> if your product reproduces trademark characteristics, it is utilizing trademarked characteristics.
I wouldn't agree with that, no. To my mind "utilizing" generally requires intent at least in the context we're discussing here (ie moral or legal obligations). I'd remind you that the entire point of trademark is (approximately) to prevent brand confusion within the market.
> Your analysis would have us charge the users for sharing the output.
Precisely. I see it as both a matter of intent and concrete damages. Creating something (pencil, diffusion model, camera, etc) that could possibly be used in a manner that violates the law is not a problem. It is the end user violating the law that is at fault.
Imagine an online community that uses blender to create disney knockoffs and shares them publicly. Blender is not at fault and the creation of the knockoffs themselves (ie in private) is not the issue either. It's the part where the users proceed to publicly share them that poses the problem.
> They didn't make them, nor do they promote them.
By the same logic youtube neither creates nor promotes pirated content that gets uploaded. We have DMCA takedown notices for dealing with precisely this issue.
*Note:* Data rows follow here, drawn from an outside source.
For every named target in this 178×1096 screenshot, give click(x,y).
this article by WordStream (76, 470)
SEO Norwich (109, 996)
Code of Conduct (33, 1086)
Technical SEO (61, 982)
> Inuitively, Openmetagoog a competitor for manufacturing my IP, and that is also intuitively wrong.
Let's be clear about the distinction between trademark and copyright here. Outputting a verbatim copy is indeed a problem. Outputting a likeness is not, but an end user could certainly proceed to (mis)use that output in a manner that is.
Intent matters here. A product whose primary purpose is IP infringement is entirely different from one whose purpose is general but could potentially be used to infringe.